WHAT YOU SHOULD DO
Please output each entry exactly as it appears.

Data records
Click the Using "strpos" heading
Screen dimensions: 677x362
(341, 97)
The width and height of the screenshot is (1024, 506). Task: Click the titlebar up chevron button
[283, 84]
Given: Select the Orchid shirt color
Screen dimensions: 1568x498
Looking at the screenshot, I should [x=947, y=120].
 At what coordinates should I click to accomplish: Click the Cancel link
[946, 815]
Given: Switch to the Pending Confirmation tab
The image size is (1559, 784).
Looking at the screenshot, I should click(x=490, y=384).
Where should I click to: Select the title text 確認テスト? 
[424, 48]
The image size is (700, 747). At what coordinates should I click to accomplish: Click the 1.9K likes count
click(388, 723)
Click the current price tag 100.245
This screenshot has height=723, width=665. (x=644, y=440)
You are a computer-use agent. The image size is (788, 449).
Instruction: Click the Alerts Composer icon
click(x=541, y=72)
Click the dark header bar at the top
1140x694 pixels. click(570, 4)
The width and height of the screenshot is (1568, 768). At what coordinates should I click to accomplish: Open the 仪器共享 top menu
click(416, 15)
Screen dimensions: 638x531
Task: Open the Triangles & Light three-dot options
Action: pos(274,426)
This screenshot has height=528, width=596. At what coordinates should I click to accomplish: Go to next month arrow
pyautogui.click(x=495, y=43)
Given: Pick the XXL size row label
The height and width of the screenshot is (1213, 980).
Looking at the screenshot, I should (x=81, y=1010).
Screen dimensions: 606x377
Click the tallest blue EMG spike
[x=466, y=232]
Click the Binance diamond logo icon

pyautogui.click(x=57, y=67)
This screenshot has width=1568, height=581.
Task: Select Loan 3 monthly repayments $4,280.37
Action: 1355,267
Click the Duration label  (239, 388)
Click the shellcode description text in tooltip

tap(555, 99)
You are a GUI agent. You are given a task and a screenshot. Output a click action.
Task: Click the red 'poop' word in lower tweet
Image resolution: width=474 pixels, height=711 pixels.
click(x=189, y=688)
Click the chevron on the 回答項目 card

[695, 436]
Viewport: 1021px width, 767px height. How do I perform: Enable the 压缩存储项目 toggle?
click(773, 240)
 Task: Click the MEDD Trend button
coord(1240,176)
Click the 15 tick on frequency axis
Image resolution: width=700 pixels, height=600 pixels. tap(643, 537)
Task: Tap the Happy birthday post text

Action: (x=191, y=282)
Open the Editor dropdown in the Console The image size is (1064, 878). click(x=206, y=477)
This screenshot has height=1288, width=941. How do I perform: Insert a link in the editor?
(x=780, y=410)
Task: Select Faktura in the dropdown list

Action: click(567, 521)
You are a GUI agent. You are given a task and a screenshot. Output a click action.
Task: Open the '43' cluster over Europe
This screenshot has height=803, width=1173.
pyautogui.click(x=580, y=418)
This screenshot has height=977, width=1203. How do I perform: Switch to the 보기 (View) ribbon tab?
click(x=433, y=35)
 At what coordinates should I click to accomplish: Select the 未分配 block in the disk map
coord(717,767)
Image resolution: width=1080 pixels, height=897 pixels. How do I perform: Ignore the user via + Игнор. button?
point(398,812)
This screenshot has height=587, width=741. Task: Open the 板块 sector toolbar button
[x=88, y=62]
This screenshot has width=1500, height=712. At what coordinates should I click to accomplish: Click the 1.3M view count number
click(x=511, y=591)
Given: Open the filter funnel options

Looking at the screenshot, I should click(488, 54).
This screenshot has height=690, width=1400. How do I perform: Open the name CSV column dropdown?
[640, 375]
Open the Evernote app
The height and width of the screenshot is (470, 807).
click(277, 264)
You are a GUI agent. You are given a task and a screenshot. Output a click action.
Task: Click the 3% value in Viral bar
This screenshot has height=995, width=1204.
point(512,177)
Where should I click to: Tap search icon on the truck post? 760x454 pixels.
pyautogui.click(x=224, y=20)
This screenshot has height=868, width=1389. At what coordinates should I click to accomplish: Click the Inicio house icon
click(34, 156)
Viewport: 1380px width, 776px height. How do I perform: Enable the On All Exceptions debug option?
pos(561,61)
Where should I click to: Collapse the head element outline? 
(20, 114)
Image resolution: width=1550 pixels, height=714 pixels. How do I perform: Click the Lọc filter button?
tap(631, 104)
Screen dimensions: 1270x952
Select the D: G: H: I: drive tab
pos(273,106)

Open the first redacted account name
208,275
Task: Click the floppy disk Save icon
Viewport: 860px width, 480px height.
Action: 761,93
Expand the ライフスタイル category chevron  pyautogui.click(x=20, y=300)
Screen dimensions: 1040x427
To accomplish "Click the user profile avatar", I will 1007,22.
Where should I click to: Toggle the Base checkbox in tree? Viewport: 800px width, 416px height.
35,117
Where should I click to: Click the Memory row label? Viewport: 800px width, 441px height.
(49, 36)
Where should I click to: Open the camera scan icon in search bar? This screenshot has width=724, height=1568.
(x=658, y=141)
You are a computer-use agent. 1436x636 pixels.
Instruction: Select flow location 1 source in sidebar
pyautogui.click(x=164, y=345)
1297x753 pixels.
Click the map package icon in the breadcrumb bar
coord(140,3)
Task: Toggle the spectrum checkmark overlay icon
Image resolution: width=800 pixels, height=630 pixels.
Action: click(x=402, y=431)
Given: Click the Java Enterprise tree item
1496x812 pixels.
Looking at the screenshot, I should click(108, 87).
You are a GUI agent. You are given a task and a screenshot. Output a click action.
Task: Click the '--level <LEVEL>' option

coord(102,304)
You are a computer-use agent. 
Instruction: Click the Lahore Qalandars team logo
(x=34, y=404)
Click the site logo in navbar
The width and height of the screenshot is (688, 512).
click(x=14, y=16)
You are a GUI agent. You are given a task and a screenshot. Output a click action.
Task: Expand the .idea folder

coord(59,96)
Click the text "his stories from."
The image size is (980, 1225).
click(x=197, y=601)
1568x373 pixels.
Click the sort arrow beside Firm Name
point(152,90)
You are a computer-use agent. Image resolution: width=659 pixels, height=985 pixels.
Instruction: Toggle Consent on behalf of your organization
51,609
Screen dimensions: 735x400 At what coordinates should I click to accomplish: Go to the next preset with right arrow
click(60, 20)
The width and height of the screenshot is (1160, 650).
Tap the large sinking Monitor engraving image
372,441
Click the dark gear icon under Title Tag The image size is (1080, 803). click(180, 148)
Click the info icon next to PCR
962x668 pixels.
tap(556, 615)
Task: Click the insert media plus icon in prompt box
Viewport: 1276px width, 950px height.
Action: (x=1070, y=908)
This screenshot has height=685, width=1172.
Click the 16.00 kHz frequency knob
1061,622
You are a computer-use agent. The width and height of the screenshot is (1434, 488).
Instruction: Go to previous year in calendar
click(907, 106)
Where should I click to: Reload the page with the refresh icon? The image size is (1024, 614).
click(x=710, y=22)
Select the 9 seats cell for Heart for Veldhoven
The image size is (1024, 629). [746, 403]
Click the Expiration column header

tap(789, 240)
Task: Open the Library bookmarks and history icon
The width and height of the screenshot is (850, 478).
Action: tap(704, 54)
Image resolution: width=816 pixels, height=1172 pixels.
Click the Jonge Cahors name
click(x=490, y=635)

SOLUTION FOR THIS TASK
Click the Using "strpos" heading
Screen dimensions: 677x362
(341, 97)
The width and height of the screenshot is (1024, 506). Task: Click the titlebar up chevron button
[283, 84]
Given: Select the Orchid shirt color
Screen dimensions: 1568x498
Looking at the screenshot, I should [x=947, y=120].
 At what coordinates should I click to accomplish: Click the Cancel link
[946, 815]
Given: Switch to the Pending Confirmation tab
The image size is (1559, 784).
Looking at the screenshot, I should click(x=490, y=384).
Where should I click to: Select the title text 確認テスト? 
[424, 48]
The image size is (700, 747). At what coordinates should I click to accomplish: Click the 1.9K likes count
click(388, 723)
Click the current price tag 100.245
This screenshot has height=723, width=665. (x=644, y=440)
You are a computer-use agent. The image size is (788, 449).
Instruction: Click the Alerts Composer icon
click(x=541, y=72)
Click the dark header bar at the top
1140x694 pixels. click(570, 4)
The width and height of the screenshot is (1568, 768). At what coordinates should I click to accomplish: Open the 仪器共享 top menu
click(416, 15)
Screen dimensions: 638x531
Task: Open the Triangles & Light three-dot options
Action: pos(274,426)
This screenshot has height=528, width=596. At what coordinates should I click to accomplish: Go to next month arrow
pyautogui.click(x=495, y=43)
Given: Pick the XXL size row label
The height and width of the screenshot is (1213, 980).
Looking at the screenshot, I should (x=81, y=1010).
Screen dimensions: 606x377
Click the tallest blue EMG spike
[x=466, y=232]
Click the Binance diamond logo icon

pyautogui.click(x=57, y=67)
This screenshot has width=1568, height=581.
Task: Select Loan 3 monthly repayments $4,280.37
Action: 1355,267
Click the Duration label  (239, 388)
Click the shellcode description text in tooltip

tap(555, 99)
You are a GUI agent. You are given a task and a screenshot. Output a click action.
Task: Click the red 'poop' word in lower tweet
Image resolution: width=474 pixels, height=711 pixels.
click(x=189, y=688)
Click the chevron on the 回答項目 card

[695, 436]
Viewport: 1021px width, 767px height. How do I perform: Enable the 压缩存储项目 toggle?
click(773, 240)
 Task: Click the MEDD Trend button
coord(1240,176)
Click the 15 tick on frequency axis
Image resolution: width=700 pixels, height=600 pixels. tap(643, 537)
Task: Tap the Happy birthday post text

Action: (x=191, y=282)
Open the Editor dropdown in the Console The image size is (1064, 878). click(x=206, y=477)
This screenshot has height=1288, width=941. How do I perform: Insert a link in the editor?
(x=780, y=410)
Task: Select Faktura in the dropdown list

Action: click(567, 521)
You are a GUI agent. You are given a task and a screenshot. Output a click action.
Task: Open the '43' cluster over Europe
This screenshot has height=803, width=1173.
pyautogui.click(x=580, y=418)
This screenshot has height=977, width=1203. How do I perform: Switch to the 보기 (View) ribbon tab?
click(x=433, y=35)
 At what coordinates should I click to accomplish: Select the 未分配 block in the disk map
coord(717,767)
Image resolution: width=1080 pixels, height=897 pixels. How do I perform: Ignore the user via + Игнор. button?
point(398,812)
This screenshot has height=587, width=741. Task: Open the 板块 sector toolbar button
[x=88, y=62]
This screenshot has width=1500, height=712. At what coordinates should I click to accomplish: Click the 1.3M view count number
click(x=511, y=591)
Given: Open the filter funnel options

Looking at the screenshot, I should click(488, 54).
This screenshot has height=690, width=1400. How do I perform: Open the name CSV column dropdown?
[640, 375]
Open the Evernote app
The height and width of the screenshot is (470, 807).
click(277, 264)
You are a GUI agent. You are given a task and a screenshot. Output a click action.
Task: Click the 3% value in Viral bar
This screenshot has height=995, width=1204.
point(512,177)
Where should I click to: Tap search icon on the truck post? 760x454 pixels.
pyautogui.click(x=224, y=20)
This screenshot has height=868, width=1389. At what coordinates should I click to accomplish: Click the Inicio house icon
click(34, 156)
Viewport: 1380px width, 776px height. How do I perform: Enable the On All Exceptions debug option?
pos(561,61)
Where should I click to: Collapse the head element outline? 
(20, 114)
Image resolution: width=1550 pixels, height=714 pixels. How do I perform: Click the Lọc filter button?
tap(631, 104)
Screen dimensions: 1270x952
Select the D: G: H: I: drive tab
pos(273,106)

Open the first redacted account name
208,275
Task: Click the floppy disk Save icon
Viewport: 860px width, 480px height.
Action: 761,93
Expand the ライフスタイル category chevron  pyautogui.click(x=20, y=300)
Screen dimensions: 1040x427
To accomplish "Click the user profile avatar", I will 1007,22.
Where should I click to: Toggle the Base checkbox in tree? Viewport: 800px width, 416px height.
35,117
Where should I click to: Click the Memory row label? Viewport: 800px width, 441px height.
(49, 36)
Where should I click to: Open the camera scan icon in search bar? This screenshot has width=724, height=1568.
(x=658, y=141)
You are a computer-use agent. 1436x636 pixels.
Instruction: Select flow location 1 source in sidebar
pyautogui.click(x=164, y=345)
1297x753 pixels.
Click the map package icon in the breadcrumb bar
coord(140,3)
Task: Toggle the spectrum checkmark overlay icon
Image resolution: width=800 pixels, height=630 pixels.
Action: click(x=402, y=431)
Given: Click the Java Enterprise tree item
1496x812 pixels.
Looking at the screenshot, I should click(108, 87).
You are a GUI agent. You are given a task and a screenshot. Output a click action.
Task: Click the '--level <LEVEL>' option

coord(102,304)
You are a computer-use agent. 
Instruction: Click the Lahore Qalandars team logo
(x=34, y=404)
Click the site logo in navbar
The width and height of the screenshot is (688, 512).
click(x=14, y=16)
You are a GUI agent. You are given a task and a screenshot. Output a click action.
Task: Expand the .idea folder

coord(59,96)
Click the text "his stories from."
The image size is (980, 1225).
click(x=197, y=601)
1568x373 pixels.
Click the sort arrow beside Firm Name
point(152,90)
You are a computer-use agent. Image resolution: width=659 pixels, height=985 pixels.
Instruction: Toggle Consent on behalf of your organization
51,609
Screen dimensions: 735x400 At what coordinates should I click to accomplish: Go to the next preset with right arrow
click(60, 20)
The width and height of the screenshot is (1160, 650).
Tap the large sinking Monitor engraving image
372,441
Click the dark gear icon under Title Tag The image size is (1080, 803). click(180, 148)
Click the info icon next to PCR
962x668 pixels.
tap(556, 615)
Task: Click the insert media plus icon in prompt box
Viewport: 1276px width, 950px height.
Action: (x=1070, y=908)
This screenshot has height=685, width=1172.
Click the 16.00 kHz frequency knob
1061,622
You are a computer-use agent. The width and height of the screenshot is (1434, 488).
Instruction: Go to previous year in calendar
click(907, 106)
Where should I click to: Reload the page with the refresh icon? The image size is (1024, 614).
click(x=710, y=22)
Select the 9 seats cell for Heart for Veldhoven
The image size is (1024, 629). [746, 403]
Click the Expiration column header

tap(789, 240)
Task: Open the Library bookmarks and history icon
The width and height of the screenshot is (850, 478).
Action: tap(704, 54)
Image resolution: width=816 pixels, height=1172 pixels.
Click the Jonge Cahors name
click(x=490, y=635)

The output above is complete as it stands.